Bu dönemde, rekabet gücünü kaybeden sanayi, mecburen ucuz ara malların ithalatına dayalı, mümkün olduğunca montaja ağırlık veren, katma değeri çok düşük bir üretim modeli oluşturmuştur. Üstelik sanayinin istihdam seviyesinde bir artış olmamasına karşın, bu dönem kayıtlara yüksek büyüme (!) olarak yansımıştır. Çünkü ihracat adı altında oluşan rakamlarda katma değer dikkate alınmamakta, yurda giren ithal ürün aynen çıksa dahi ihracat sayılmaktadır. Böylece uzun dönem sürdürülemez olan bu politikanın sonuna gelinmiştir.

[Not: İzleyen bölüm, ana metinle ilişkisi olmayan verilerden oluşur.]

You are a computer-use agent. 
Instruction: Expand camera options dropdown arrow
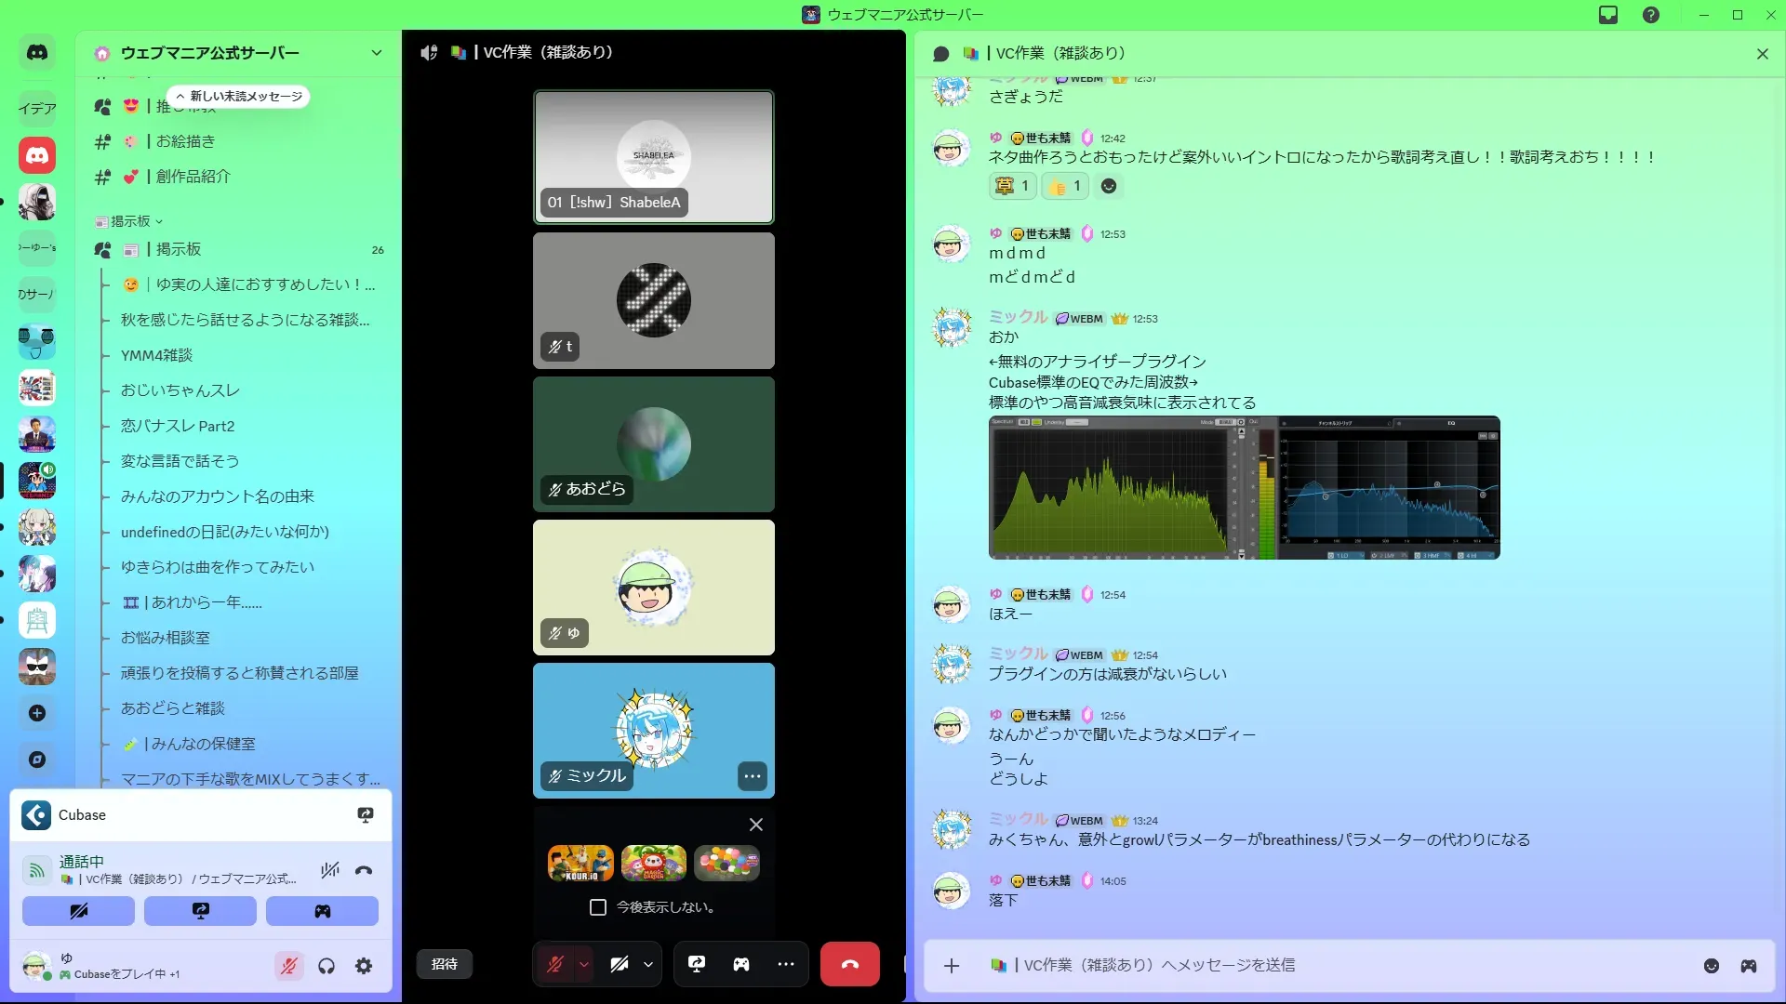tap(648, 964)
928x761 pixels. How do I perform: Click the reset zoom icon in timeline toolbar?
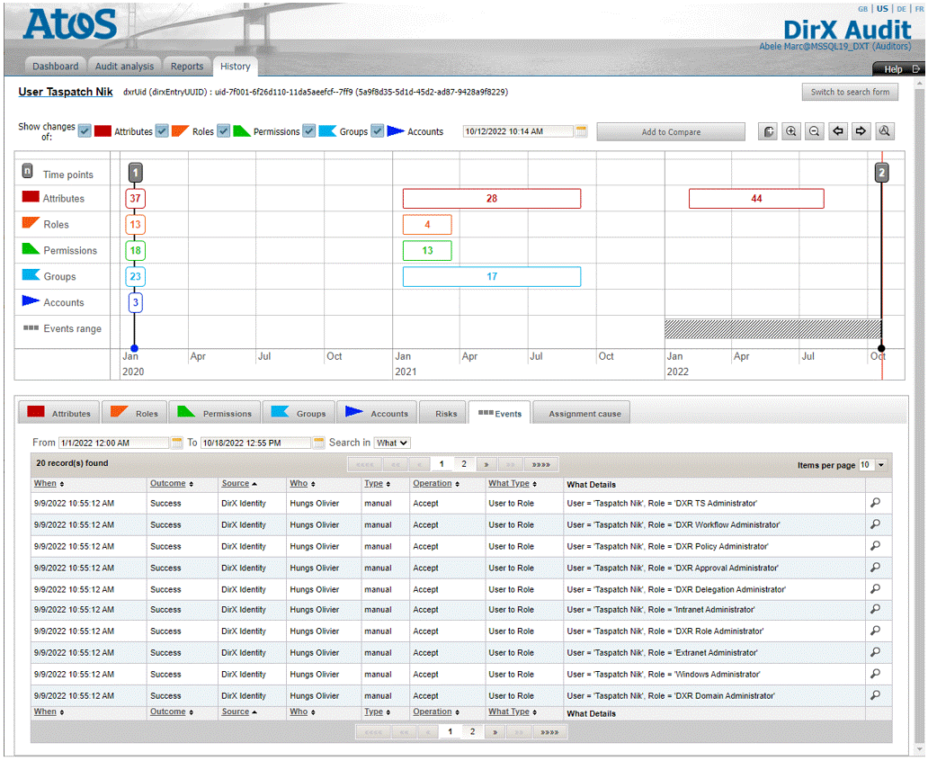(885, 131)
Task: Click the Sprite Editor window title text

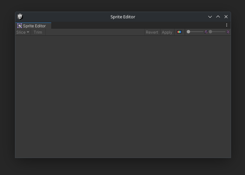Action: click(123, 17)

Öncekinin tersine, “düşük faiz, yüksek kur” olarak özetlenebilecek bu model ile borçlanma pahasına başka ülkelerin büyümesine katkıda bulunan eski model ortadan kaldırılarak, “rekabetçi kurun” esas alındığı yeni ekonomi modeline geçme zorunluluğu doğmuştur.
Başarılı uygulanması halinde, dış ülkelerin üretim unsurları ile büyüme (!) yerine, başta istihdam artışı olmak üzere yurt içi üretim unsurlarımızın kullanıldığı yeni bir model ile gerçek bir büyümeye ulaşılmasının elbette savunulamayacak bir yanı yoktur.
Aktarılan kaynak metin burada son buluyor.